EssilorLuxottica: il gigante e la forza gravitazionale

Siamo al dunque. Dal primo ottobre abbiamo la fusione ufficiale di Essilor e Luxottica. Il Gigante prende forma a tutti gli effetti diventando il nuovo colosso dell’ottica: bello, imponente, con giacca, cravatta, sorriso a 32 denti e tutte le stellette sul petto.

Il modello che si realizza è quello dell’integrazione verticale, dice Del Vecchio, quel modello che ha sognato, inseguito e finalmente realizzato. Non ho intenzione di fare nessuna analisi economica finanziaria, non mi interessa, non la so fare e non ci provo nemmeno. Mi faccio solo una semplicissima domanda da commerciante, da ottico, da piccola imprenditrice e anche da portatrice di occhiali…. che cosa significa davvero questa “integrazione verticale” e cosa implica?
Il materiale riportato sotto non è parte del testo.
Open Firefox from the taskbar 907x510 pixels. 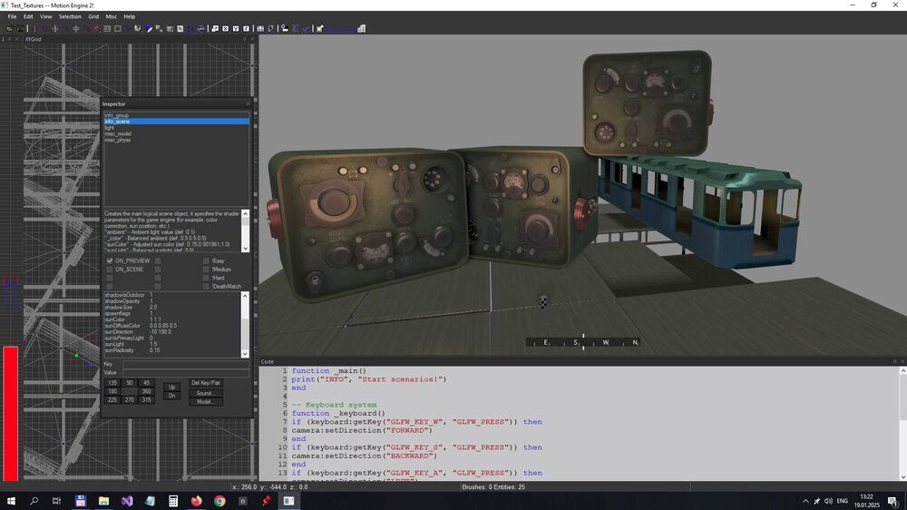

La mia formazione umanistico-linguistica mi ha insegnato che per trovare le risposte bisogna guardare dentro le parole che vengono utilizzate per chiamare le azioni, perché esse sono la sintesi di tutto e racchiudono la verità vera prima che si celi nelle aggrovigliate ramificazioni dei discorsi con cui poi si tenta di spiegare logiche e motivazioni delle azioni intraprese – che alla fine hanno, guarda il caso, sempre 3 comuni denominatori inattaccabili: scopi benèfici, progresso e vantaggi per tutti.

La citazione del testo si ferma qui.